Nonostante il no danese al TUE nel referendum del 2 giugno 1992 sia un duro colpo per la politica di E.-J., egli affronta senza perdersi d’animo le nuove sfide. Al summit di Lisbona del 2 giungo 1992, dopo la disfatta del 2 giungo e la successiva vittoria della Danimarca ai campionati europei di calcio, E.-J. conia il motto «se non puoi unirti a loro, sconfiggili». Nel corso del 1992, sino al summit di Edimburgo del dicembre di quell’anno, E.-J. dispiega una frenetica attività diplomatica europea, lavorando contemporaneamente con l’opposizione alla creazione di un “compromesso nazionale” sul modo in cui affrontare la questione dell’Unione. Si dovrà non da ultimo agli strenui sforzi di E.-J. se al summit di Edimburgo alla Danimarca sarà offerto di aderire al TUE con quattro deroghe e una dichiarazione sul principio di sussidiarietà e sulla trasparenza nell’UE. Appena un mese dopo il governo cade, e E.-J- diventa capo dell’opposizione.

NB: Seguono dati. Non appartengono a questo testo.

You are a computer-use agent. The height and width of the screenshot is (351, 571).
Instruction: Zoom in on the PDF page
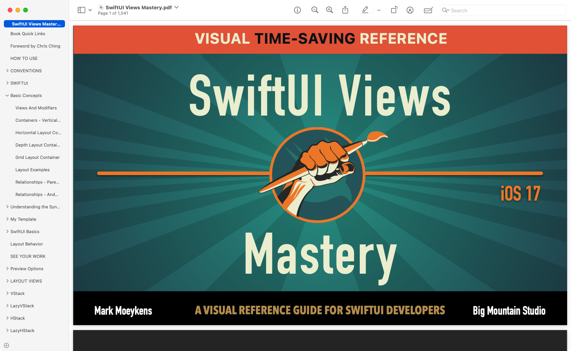click(x=329, y=10)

Dal 1984 E.-J. è presidente del Partito liberale. Dal 1985 ricopre la carica di vicepresidente della Federazione europea dei partiti liberali e democratici per l’Internazionale liberale (v. anche Liberaldemocratici europei). Dal 1995 è presidente del Partito liberale europeo. Quando, nel 1993, passa all’opposizione, E.-J. diventa il leader indiscusso del blocco di opposizione liberale-conservatore. Egli adotta una linea di opposizione dura nei confronti della nuova coalizione socialdemocratica guidata da Poul Nypur Rasmussen, sebbene, paradossalmente, il nuovo governo avvicini maggiormente la posizione socialdemocratica a quella di E.-J. in materia di politica europea e atlantica. Sebbene l’attivismo di E.-J. in politica estera e la sua mobilitazione pro-atlantica sembrino vincenti, la sua linea di opposizione in politica interna gli impedisce di rientrare al governo in qualità di primo ministro. In una campagna elettorale che, come egli stesso aveva profetizzato, sarebbe diventata «come il vestito di un bambino, corto e sporco», E.-J. perde per un ristretto margine di voti e poco dopo si dimette da presidente del partito.

In questo periodo E.-.J. è attivamente coinvolto in una serie di iniziative internazionali. Resta strettamente associato ai paesi baltici, ricopre diversi incarichi d’affari ed è un prolifico autore dalla penna tagliente. Nel 1995 viene candidato alla carica di segretario generale della NATO, e nel 2002 diventa presidente dell’Istituto danese per gli studi internazionali. Dal 1988 è membro della Commissione internazionale per le persone scomparse, e dallo stesso anno presidente del Consiglio direttivo del Forum per lo sviluppo baltico.